В Анварде все были несказанно рады избавиться от принца. Едва Рабадаш отбыл восвояси, началось веселье, а вечером на лугу перед замком были расставлены фонари и накрыты столы. Вино текло рекой, и было рассказано великое множество историй, правдивых и вымышленных, суровых и забавных. А потом призвали к тишине, и в середину круга, образованного столами, вышел придворный менестрель короля Луна, и с ним — два скрипача. Аравис и Кор было заскучали — до сих пор они слышали только калорменские стихи, а оные способны вогнать в тоску и первого на свете весельчака. Но при первых же звуках скрипок скука рассеялась, улетучилась, подобно клубу дыма, унесенному ветром. Менестрель запел древнюю балладу о златовласом Олвине — как сражался он с великаном Пайром и обратил того в камень (и так возникла гора Маунт-Пайр — на самом деле это окаменевший великан) и как завоевал любовь прекрасной Лилн. И, когда баллада закончилась, Кор опечалился, ибо хотелось ему слушать еще и еще. За менестрелем выступил Бри, поведавший о битве при Залиндре. А королева Люси повторила (все, кроме Аравис и Кора, слышали эту историю много раз, но с удовольствием выслушали снова) историю о Зеркальном Гардеробе и о том, как она сама с королем Эдмундом, королевой Сьюзен и королем Питером впервые попала в Нарнию.

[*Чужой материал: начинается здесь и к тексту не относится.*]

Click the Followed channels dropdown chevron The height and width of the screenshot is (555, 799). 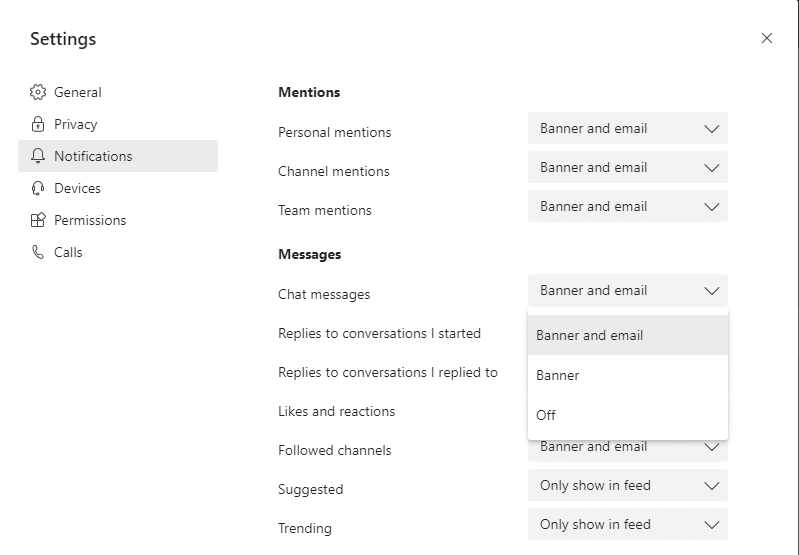[x=712, y=447]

А потом — чему быть, тому, как говорится, не миновать — король Лун сказал, что детям пора отправляться в постель.
— Кор, — прибавил он, — завтра я покажу тебе замок и ты узнаешь, в чем его крепость и в чем слабина. Ибо ты будешь его защищать, когда меня не станет.
— Отец, но ведь твой наследник — Корин! — возразил Кор.

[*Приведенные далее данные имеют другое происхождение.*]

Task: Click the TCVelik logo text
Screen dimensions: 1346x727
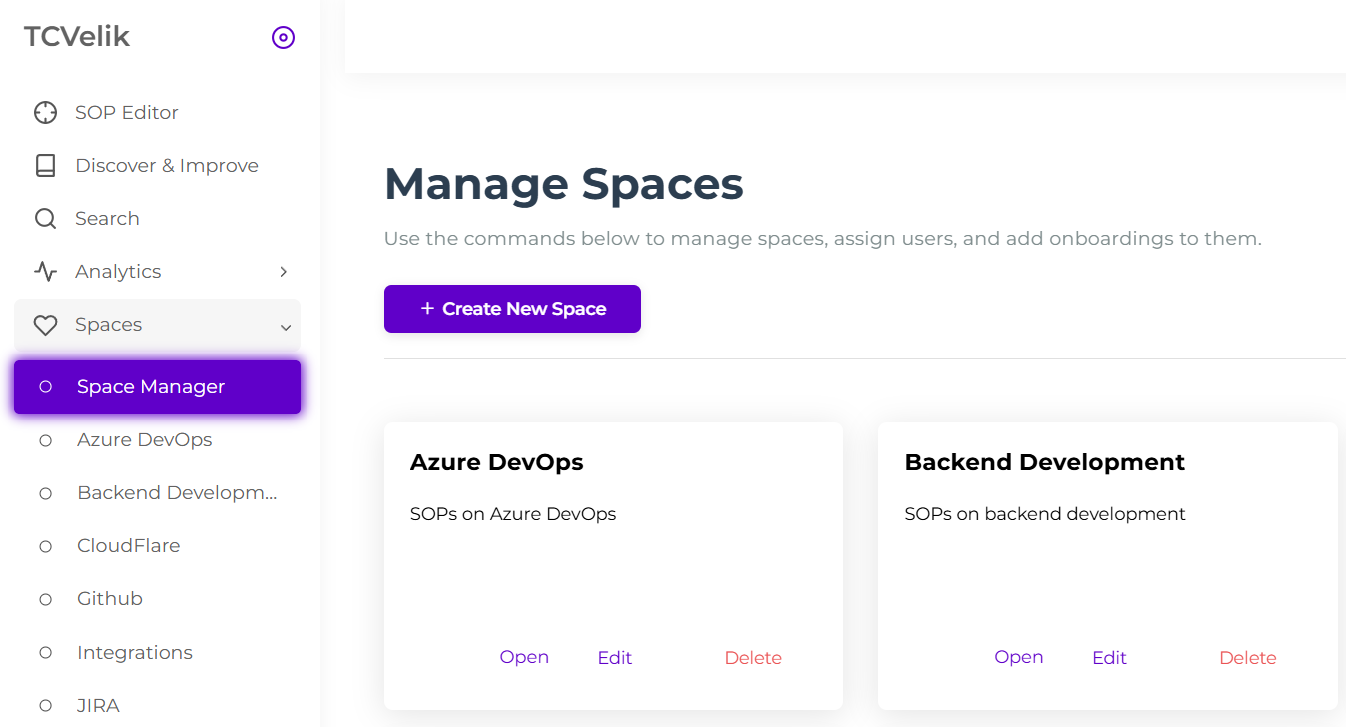Action: pyautogui.click(x=77, y=37)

— Нет, сын мой, — ответил Лун, — мой наследник — ты. Корона перейдет к тебе.
— Но я не хочу быть королем! Да лучше…
— Желание твое тщетно, Кор, как тщетным было мое желание, и желание моего отца. Наследовать престол должен старший сын.

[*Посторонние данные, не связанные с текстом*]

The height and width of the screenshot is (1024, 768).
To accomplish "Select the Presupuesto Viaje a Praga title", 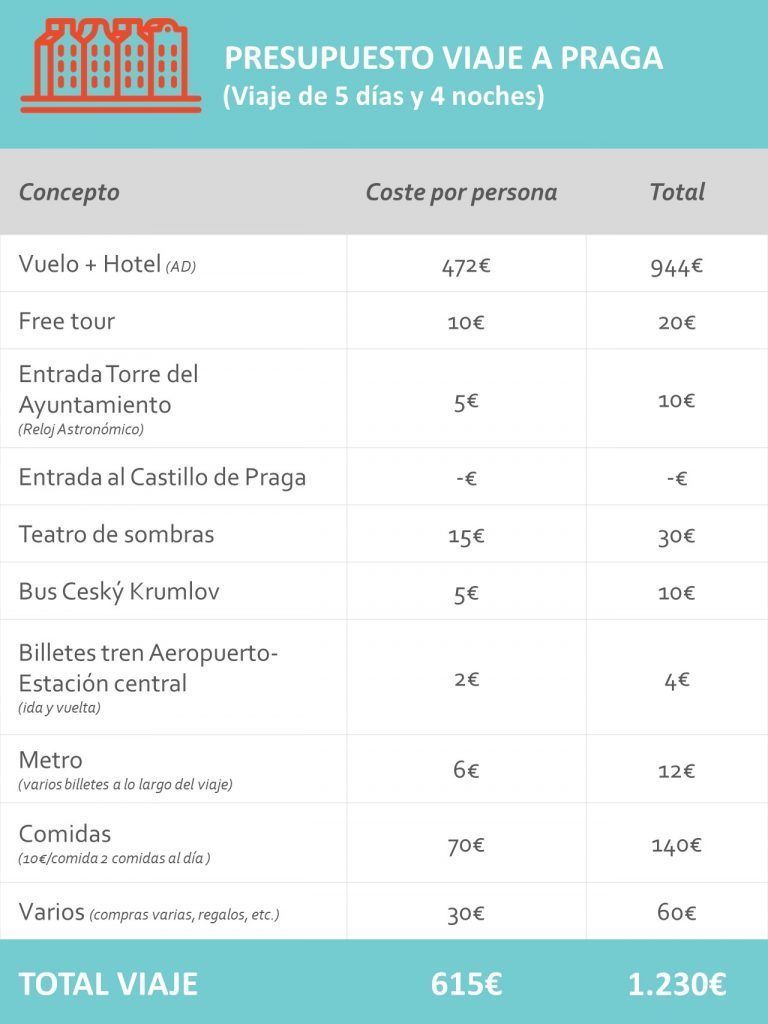I will click(443, 57).
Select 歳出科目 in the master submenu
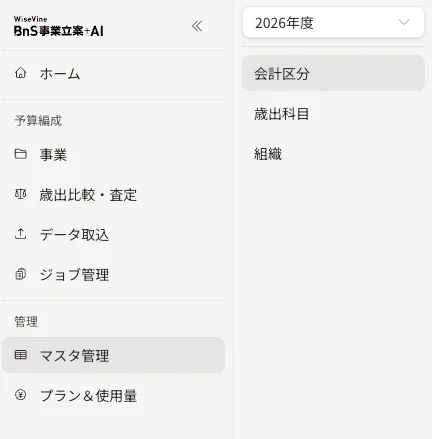Screen dimensions: 432x439 282,114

— Но мы же близнецы! Значит, лет нам одинаково!
—. А вот и нет! — король Лун усмехнулся. — Кто-то из близнецов всегда рождается раньше. Ты старше Корина на целых двадцать минут. И не только старше, но и разумнее — что, впрочем, не удивительно, — он подмигнул второму сыну.
— А разве ты не можешь назначить наследника своей волей?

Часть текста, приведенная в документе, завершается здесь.